LETTER TO MY FATHER 2003
Do you still sleep at night?
Your hair was white
until you were seven.
“You’ve got a baby sister,” said your mother.
The shrivelled dwarf span the wax of your hair into gold
overnight and you were old.
Who was that other,
shitting and puking in the Moses basket?
If you’ve got a question for me, ask it.
The questions that I’ve got for you
crowd me like the poems that I’ve lost
to fear, disgust, the horror and despair,
the frost
that you still comb from your hair
turned white again,
little boy lost:
the snow queen stuck your heart with a splinter of ice
and called it Paradise.
Do you still sleep at night?
Do you dream in black and white
or colour,
do you dream white nights in Copenhagen
or Elsinor
where Hamlet called Ophelia a whore?
Are you afraid, teacher of fear?
Do you still hear
in the dark crisis of the paralysed hours
a remote cry heralding your name,
my Grandmother,
and still imagine that you’re not to blame?

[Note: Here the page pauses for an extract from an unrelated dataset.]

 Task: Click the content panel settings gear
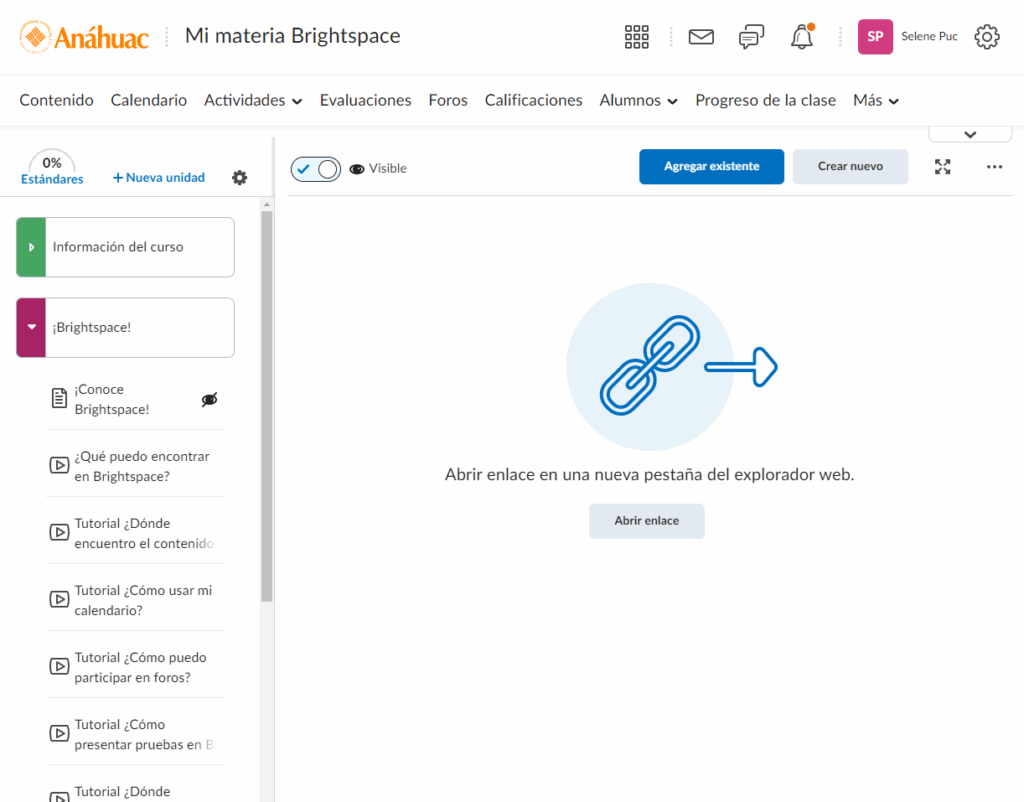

Do you still sleep at night?
I know you can’t any longer toss and turn,
rage and burn
as you used to do.
But do you have a soul?
Did you go to Hell
in 1972,
has a demon walked in your body for 31 years
shouting, “Don’t tell! Don’t tell!”
And there was other shouting, wasn’t there?
Did you like it, dragging her by the hair?
I don’t think you did.
I don’t think you wanted to.
I know you were bullied at school
but join the club,
I went to the toilet to gibber and blub
and I want to know why
you perpetuated a lie
by taking it out on us.
My mother should’ve taken a bus
to Dover
and left a note, saying, “The nightmare’s over.”

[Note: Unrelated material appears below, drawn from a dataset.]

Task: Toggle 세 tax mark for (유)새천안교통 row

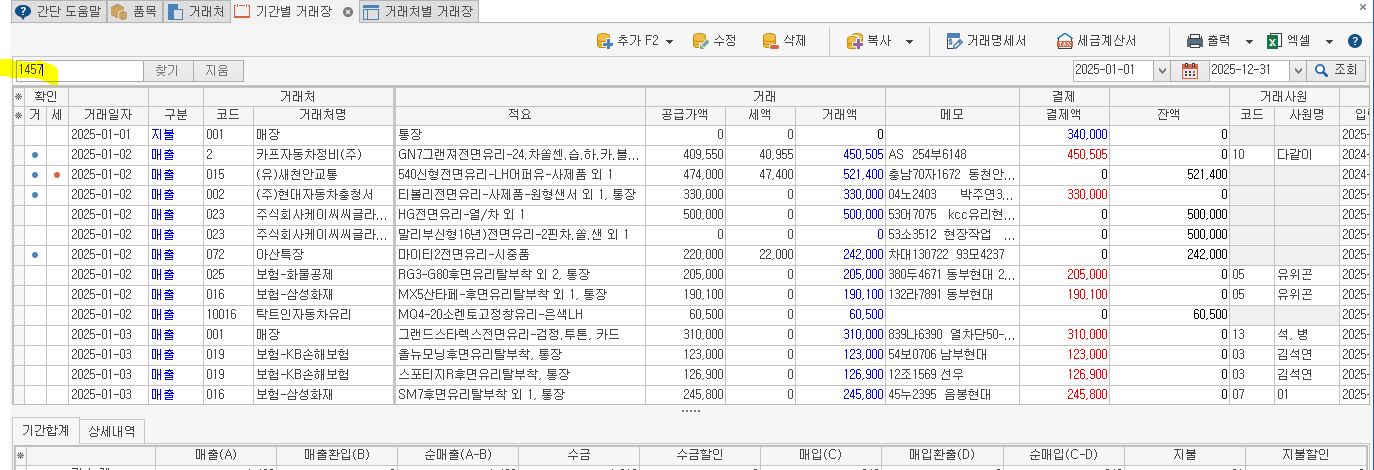Action: [56, 175]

I can still here you screaming at her,
I always will: I can still see your face
twisted into a patient, repetetive hate:
“I see, streams of abuse.
Mend your temper, Know your place,”
you always said.
What’s the use?
Both your children are already dead
or rather rotting inwardly,
corrupted by your legacy of rage.
Neither of us will see old age
which must be a comfort to you:
our mother now has nothing to do
but pay attention
“Like a naughty schoolgirl”, watch for the blows
of a perverted small-town schoolmaster
taking detention,
a prefect with a roman nose.
She says she chose you as good breeding stock.
Decapitated, the little mermaid sits on the rock
and she didn’t leave so I don’t believe her either.
When they ask me who was good and who was bad, I always answer, “Neither”
or “I don’t know”
or “Why” or “Oh”
but I know you envied your children their lives.
You envied other men their wives
and we looked on
in screams of despair
as you dragged our mother by the hair
across the hall
towards the study door:
“Be quiet!” she shouted, “You’ll get taken into care.”
Half-dead, hysterical she lay
one day:
“That’s right, you two come and help!” you said
but we were both already dead,
the tears immobile on our faces
as in so many places
before and since.
“I am Hamlet the Prince!
Madman. I was two. My brother was nearly five.
We both pretend we’re still alive.
One year you ‘cancelled’ Christmas.
Our mother made shepherd’s pie.
We had to lie.
“Tell her it’s delicious. Tell her you want some more.
(“That’s all your getting,” she said as she slopped it onto the plate.)
Food for hate.
It was disgusting. It was 1974.
You ‘sacked’ your mother-in-law.
You ‘sack’ employees
but we were all (unpaid) employees,
weren’t we?
My Grandmother couldn’t see.
She was seventeen years
blind among strangers.
Sometimes I dream her sightless tears
are mine.
I see them shine
like revelation or the remotest things.
Sometimes I play with the rings
on her fingers entwined in mine.
She was flawed. We were all flawed apart from you my lord.
And all for what?
All for the attention that your mother
(the phrase ‘son of a bitch’ has a special meaning to me)
gave to another.
Envy like moss on a heart of stone.
You get on fine now that I’m gone, now you’re alone,
with no one to envy, no one to hate.
An old woman stirs the ashes in a grate
pointlessly: my mother, the woman that you’re going to kill
with work. Will you leave me her ashes in your will?